Homélie prononcée en français à Munich (Allemagne)


en l’Eglise des Bénédictines Saint Boniface
le 16 Mai 2004

DOUZE PORTES OUVERTES AUX QUATRE


HORIZONS

Mes chers amis,

Saint Jean, dans l’Apocalypse, nous montre la Jérusalem céleste ouverte aux quatre
vents, aux quatre dimensions du monde, avec des portes de tous les côtés. Cette
image doit certainement nous indiquer ce que sera l’Eglise de demain et l’humanité
future. La lecture d’aujourd’hui ne nous dit pas si ces portes étaient ouvertes ou
fermées. Mais, deux versets plus loin, on dit que ces portes sont ouvertes jour et
nuit. Qu’est-ce que cela peut signifier pour nous aujourd’hui ? Cela signifie que
l’Eglise, si elle demeure close sur elle-même, exclusive du reste du monde, des
autres cultures, des autres religions, des autres confessions, n’est plus l’Eglise.
L’Eglise n’est l’Eglise que si elle est catholique, c'est-à-dire universelle.

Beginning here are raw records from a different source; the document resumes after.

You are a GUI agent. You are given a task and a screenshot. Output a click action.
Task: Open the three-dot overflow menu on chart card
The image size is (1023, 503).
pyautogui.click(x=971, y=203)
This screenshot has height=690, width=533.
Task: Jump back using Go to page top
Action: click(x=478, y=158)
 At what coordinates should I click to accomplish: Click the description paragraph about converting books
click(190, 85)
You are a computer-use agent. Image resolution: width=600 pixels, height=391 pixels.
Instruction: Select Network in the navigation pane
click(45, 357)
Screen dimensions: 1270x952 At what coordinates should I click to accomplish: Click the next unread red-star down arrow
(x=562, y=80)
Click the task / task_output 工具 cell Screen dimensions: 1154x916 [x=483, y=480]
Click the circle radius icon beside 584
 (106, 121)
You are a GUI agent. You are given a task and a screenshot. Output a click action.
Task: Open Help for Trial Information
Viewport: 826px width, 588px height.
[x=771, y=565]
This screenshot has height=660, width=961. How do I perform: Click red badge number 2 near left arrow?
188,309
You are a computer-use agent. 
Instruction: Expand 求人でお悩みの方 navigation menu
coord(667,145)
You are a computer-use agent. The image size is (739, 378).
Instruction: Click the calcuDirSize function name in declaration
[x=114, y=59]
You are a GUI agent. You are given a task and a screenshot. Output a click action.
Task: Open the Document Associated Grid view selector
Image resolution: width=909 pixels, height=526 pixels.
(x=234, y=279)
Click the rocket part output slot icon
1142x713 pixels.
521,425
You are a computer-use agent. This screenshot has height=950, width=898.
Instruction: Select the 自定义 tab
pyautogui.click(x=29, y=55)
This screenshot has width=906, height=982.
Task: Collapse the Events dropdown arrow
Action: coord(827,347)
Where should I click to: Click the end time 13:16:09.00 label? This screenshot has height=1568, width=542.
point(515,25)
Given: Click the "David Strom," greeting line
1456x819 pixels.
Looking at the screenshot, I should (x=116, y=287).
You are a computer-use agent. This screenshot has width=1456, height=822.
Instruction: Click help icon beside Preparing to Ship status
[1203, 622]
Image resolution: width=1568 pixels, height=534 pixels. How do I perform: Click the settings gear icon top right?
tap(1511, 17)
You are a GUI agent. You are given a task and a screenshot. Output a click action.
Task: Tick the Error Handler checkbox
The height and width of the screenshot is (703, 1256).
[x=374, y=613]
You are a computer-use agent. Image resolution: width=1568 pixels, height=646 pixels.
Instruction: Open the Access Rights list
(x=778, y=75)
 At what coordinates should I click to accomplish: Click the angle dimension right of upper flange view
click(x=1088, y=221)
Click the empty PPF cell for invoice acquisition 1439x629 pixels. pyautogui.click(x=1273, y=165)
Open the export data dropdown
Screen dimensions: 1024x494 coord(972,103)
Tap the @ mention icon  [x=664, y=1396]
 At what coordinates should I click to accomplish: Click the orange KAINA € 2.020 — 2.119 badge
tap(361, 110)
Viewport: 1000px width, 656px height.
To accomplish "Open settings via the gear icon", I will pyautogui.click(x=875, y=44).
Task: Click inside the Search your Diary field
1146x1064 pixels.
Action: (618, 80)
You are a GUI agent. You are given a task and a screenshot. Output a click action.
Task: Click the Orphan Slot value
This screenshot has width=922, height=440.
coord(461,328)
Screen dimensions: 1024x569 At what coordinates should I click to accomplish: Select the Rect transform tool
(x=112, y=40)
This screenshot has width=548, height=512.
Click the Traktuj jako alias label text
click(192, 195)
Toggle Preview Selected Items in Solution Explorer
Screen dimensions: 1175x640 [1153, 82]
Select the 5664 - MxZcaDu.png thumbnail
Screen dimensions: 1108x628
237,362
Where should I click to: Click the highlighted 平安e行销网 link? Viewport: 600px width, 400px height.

Le mot catholique en est arrivé à désigner une Eglise parmi les Eglises. Nous
sommes catholiques, donc nous ne sommes pas orthodoxes. Nous sommes
catholiques, donc nous ne sommes pas protestants. On est catholique ! C’est-à-dire
que cela évoque l’idée d’exclusivité. Or est-ce bien cela l’Eglise que Jésus a voulue ?
Le mot catholique peut suggérer deux choses absolument contradictoires : Le
catholicisme qui est cette magnifique institution que nous connaissons, qui nous
vient du fond des siècles, bien construite avec sa hiérarchie, avec ses dogmes, avec
ses structures, avec son histoire, ce que nous avons appris de l’histoire et de la
société dans laquelle nous sommes. Le catholicisme, cette vénérable construction
qui nous vient du passé.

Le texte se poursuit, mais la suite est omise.